Some food for thought:
“What we suffer from today,” GK Chesterton once wrote, “is humility in the wrong place. … A man was meant to be doubtful about himself, but undoubting about the truth; this has been exactly reversed. … The old humility made a man doubtful about his efforts, which might make him work harder. But the new humility makes a man doubtful about his aims, which will make him stop working altogether.”
Charles Frankel, in The Case for Modern Man, writes:
In a modern culture everything is relative and nothing is absolute. We have no first principles, no ultimate values, no unshakable commitments, no conviction that there is any final meaning to life. In the end, on any moral issue, we have no alternative but merely to shrug our shoulders and express a preference—for freedom or toleration if we happen to feel differently. As a result, our homes are without discipline, our schools without clear purposes, our foreign policy weak and spineless. There is a cynicism in our personal moralities, opportunism in our politics, and a general sense of aimlessness and drift in our daily lives. And worst of all, we have succumbed to this case of galloping skepticism as a matter of principles. For we live under the spell of a philosophy which has turned disrespect for authority into a virtue, and made us all fearful about believing in anything.
… It begins with the obvious point that any human society is a structure of “authority.” It contains, that is to say, a certain hierarchical structure. Some people command, others obey; or, if it is a completely egalitarian society, there are, at any rate, certain general rules to which everyone is expected to submit. However, submission to these rules, as Professor Maritain points out, can obviously take place for different reasons. It can be coerced or it can be something to which people consent. A society can be tyrannical or it can rest on the willing and voluntary agreement of its members. But if it is the latter, then those who submit have to believe that it is for some good purpose.
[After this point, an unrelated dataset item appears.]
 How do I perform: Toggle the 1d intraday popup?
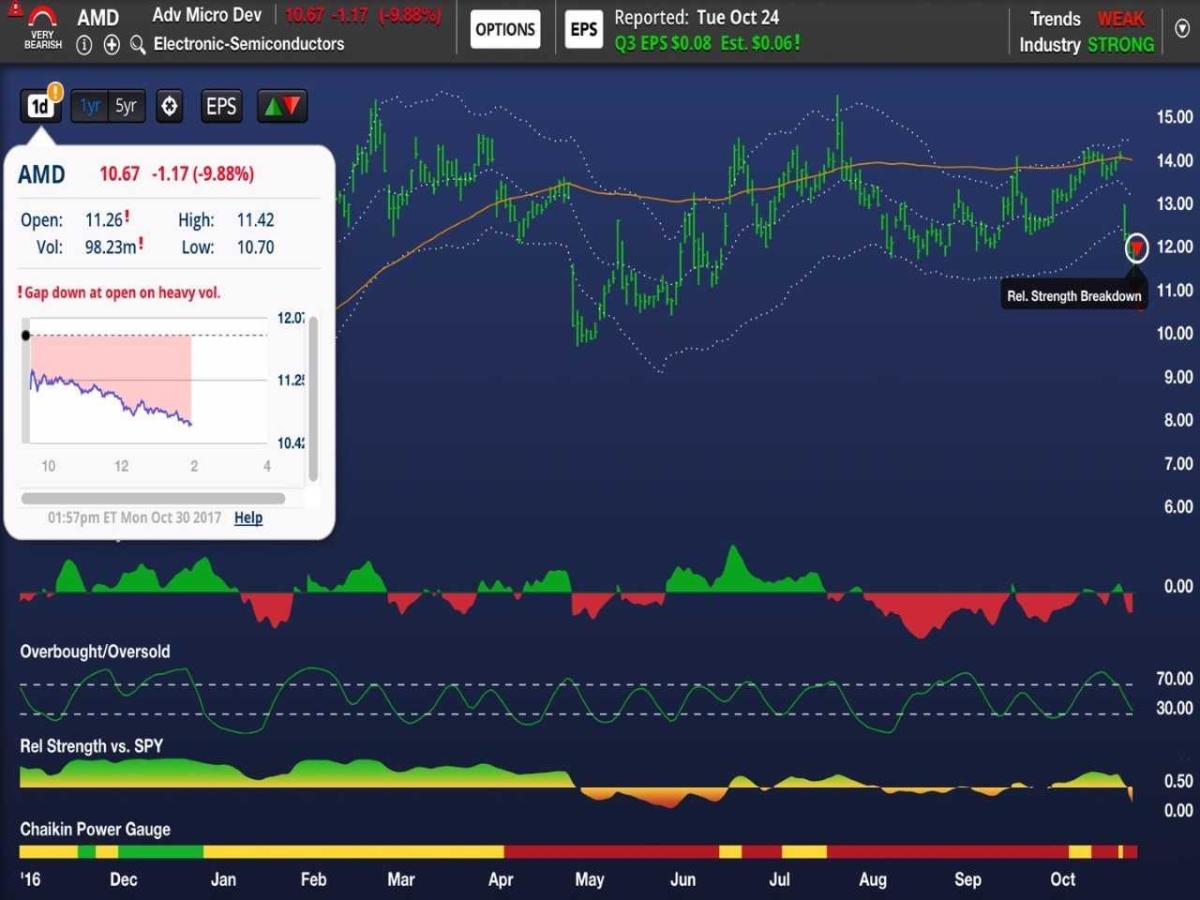click(40, 106)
And so they have to have values, and they have to believe in those values.
… If men have to believe in values … then they have to be convinced that is it not just their own individual interests, or the temporary fashions of their community, that are involved. They have to be convinced that the values which justify the exercise of social authority, and their own submission to it, rest on something outside themselves, something that is eternal and unchanging.